The reality is that all these answers are correct… but only at specific times.
The stock market is a dynamic entity consisting of the actions of millions of people acting on billions if not trillions of pieces of information. In this context, what drives the market is constantly changing depending on what major issues grab the attention of the investment “herd.”
Sometimes stocks care about the economy. Other times they don’t. Sometimes they care about exogenous events (e.g. the War in Iran during March 2026), other times the markets move “past” those issues. Sometime stocks care about inflationary pressures. Other times they don’t.
And so on and so forth.
The most crucial item to understand to be an active trader is that it’s not what you think, but what the markets thinks that matters. And today the market “thinks” that the War in Iran, a rebound in inflation, and the K-shaped economy are non-issues.
Let’s dive in.
Stocks Are Looking Past the War in Iran, Rebound in Inflation, and a Weaker Consumer
As I write this, oil is over $100 per barrel. It has been there for two months now. This presents a MAJOR issue for the global economy as I’ve outlined here:
https://grahamsummersmba.substack.com/p/the-s-and-p-500-is-3-from-its-high
…and here:
https://grahamsummersmba.substack.com/p/the-market-smells-a-deal-heres-what
However, stocks currently either A) do not care about this anymore or B) are rallying based on inflation expectations (stocks are an inflation hedge). Whichever explanation you choose to believe, the fact is that as far as stocks are concerned, the War in Iran is a non-issue (for now).
You can see this clearly in the chart below. The S&P 500 (black line) actually bottomed BEFORE oil (blue line) began to decline in price. And since bottoming, the S&P 500 has staged a monster V-shaped rally while oil has been consolidating over $90 per barrel.

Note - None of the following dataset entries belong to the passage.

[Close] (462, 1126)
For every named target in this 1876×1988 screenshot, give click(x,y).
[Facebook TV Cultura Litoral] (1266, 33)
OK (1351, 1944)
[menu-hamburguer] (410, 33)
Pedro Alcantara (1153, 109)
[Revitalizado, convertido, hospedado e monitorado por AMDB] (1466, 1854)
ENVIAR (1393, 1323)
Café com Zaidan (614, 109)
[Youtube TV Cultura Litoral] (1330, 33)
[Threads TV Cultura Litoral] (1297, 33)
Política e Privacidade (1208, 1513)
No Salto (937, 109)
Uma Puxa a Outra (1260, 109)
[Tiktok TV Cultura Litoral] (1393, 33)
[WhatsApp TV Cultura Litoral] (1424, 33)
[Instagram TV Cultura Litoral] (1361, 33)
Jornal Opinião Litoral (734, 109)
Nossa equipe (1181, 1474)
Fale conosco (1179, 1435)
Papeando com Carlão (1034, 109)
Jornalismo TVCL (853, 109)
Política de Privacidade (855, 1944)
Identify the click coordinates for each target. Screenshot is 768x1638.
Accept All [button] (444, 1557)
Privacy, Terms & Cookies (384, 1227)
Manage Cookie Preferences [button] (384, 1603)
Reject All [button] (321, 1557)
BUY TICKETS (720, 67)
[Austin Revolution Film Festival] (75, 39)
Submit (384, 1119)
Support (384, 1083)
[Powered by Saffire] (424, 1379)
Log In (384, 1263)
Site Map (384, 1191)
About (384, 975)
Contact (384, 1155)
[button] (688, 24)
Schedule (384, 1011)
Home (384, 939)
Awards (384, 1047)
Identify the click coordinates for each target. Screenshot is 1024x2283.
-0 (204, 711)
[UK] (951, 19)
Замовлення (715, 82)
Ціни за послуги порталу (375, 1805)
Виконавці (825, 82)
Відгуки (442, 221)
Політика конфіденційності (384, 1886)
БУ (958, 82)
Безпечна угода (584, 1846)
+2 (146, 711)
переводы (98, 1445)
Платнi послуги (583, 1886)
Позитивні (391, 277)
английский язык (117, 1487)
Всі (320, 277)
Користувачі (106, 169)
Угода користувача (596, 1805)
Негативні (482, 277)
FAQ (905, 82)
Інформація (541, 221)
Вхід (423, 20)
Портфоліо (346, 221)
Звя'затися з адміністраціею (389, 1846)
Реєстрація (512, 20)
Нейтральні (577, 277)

Frankly, I’m not sure what to make of this. It is obvious that higher oil prices will translate to economic disruptions (high prices, fuel shortages, potentially even food crises in some countries), but the S&P 500 doesn’t appear to think any of those consequences are significant. Perhaps some time later this year higher energy prices will become a problem for stocks, but for now, they are not.
Which brings me to issue #2 that the markets are ignoring: the threat of another round of inflation.
The Fed has cut rates to 3.5%. The yield on the 2-Year Treasury bond (which the Fed tends to follow) is currently at 4%. This means that the Treasury market, which is one of the most liquid, sophisticated markets in the world, is signaling not only that the Fed WON’T be cutting rates anymore but that the Fed is likely to raise rates TWO TIMES in the next 24 months.
From a purely technical analysis perspective, this is a VERY bullish chart, signaling that higher bond yields are coming. Treasury yields trade based on inflation (among other things), so the fact that the yield on the 2-Year Treasury is breaking out to the upside is a major warning that higher inflation is coming.
Here again, stocks couldn’t care less. You’ll note that in the last two weeks, stocks and bond yields have been rising simultaneously.
I’m not sure what to make of this. On the one hand, stocks are fundamentally an inflation hedge, so they tend to do well when inflation is rising (at least initially). However, higher inflation also means NO Fed rate cuts as well as higher operating costs, which would reduce corporate profits. And based on traditional macro theory, if Treasury yields rise, stocks should trade at a lower earnings multiple.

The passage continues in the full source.